Wait, that's not a type of pet!

In [None]:
pets.pop(5)

In [None]:
pets

There is also the `remove()` function, with this we actually get to give the value that we want to be removed.

In [None]:
pets.insert(2, 'hamster')
pets

In [None]:
pets.remove('hamster')
pets

The `remove()` function will only remove the **first** instance of the value in a list. If there is more than one entry then you would need to use remove again.

In [None]:
pets.remove('hamster')
pets

If you try to remove a value and it doesn't exist then Python will return an error and stop execution of the code.  

In [None]:
pets.remove('hamster')
pets

In [None]:
pets.remove('hamster')
pets

We can also use `del` to remove an item from a `list`. If we don't specify an index though it will delete the **entire** variable from memory though! So be careful when you use `del`.

In [None]:
del pets[-1]
pets

So there we go, we can add elements to a list with:

* `append()`
* `extend()`
* `insert()`
* `+`

We can remove elements from a list with:

* `pop()`
* `remove()`
* `del`

###More list methods

Lists have other built-in methods too besides the maintenance functions of adding and deleting elements. For example, you can reverse a list:

In [None]:
print('Initial pets', pets)
pets.reverse()
print('Reversed pets', pets)

And we can also sort the list

In [None]:
print('Initial pets', pets)
pets.sort()
print('Sorted pets', pets)

The methods `sort()` and `reverse()` act on the variable directly.  If you want to keep the original variable unchanged, you must use the built-in functions  `sorted()` and `reversed()`. 

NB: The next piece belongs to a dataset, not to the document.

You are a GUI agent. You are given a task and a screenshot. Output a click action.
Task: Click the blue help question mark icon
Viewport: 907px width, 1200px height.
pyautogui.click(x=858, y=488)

Note that in order to make these statements print I have to cast it as a list. 

In [None]:
print( "Reversing the list", list( reversed(pets) ) )

print( "The original list", pets )

### Nesting

So far the elements that I've shown in a `list` have been `string`, `float`, or `integer` data types. Does that mean that a `list` can only hold the basic data types?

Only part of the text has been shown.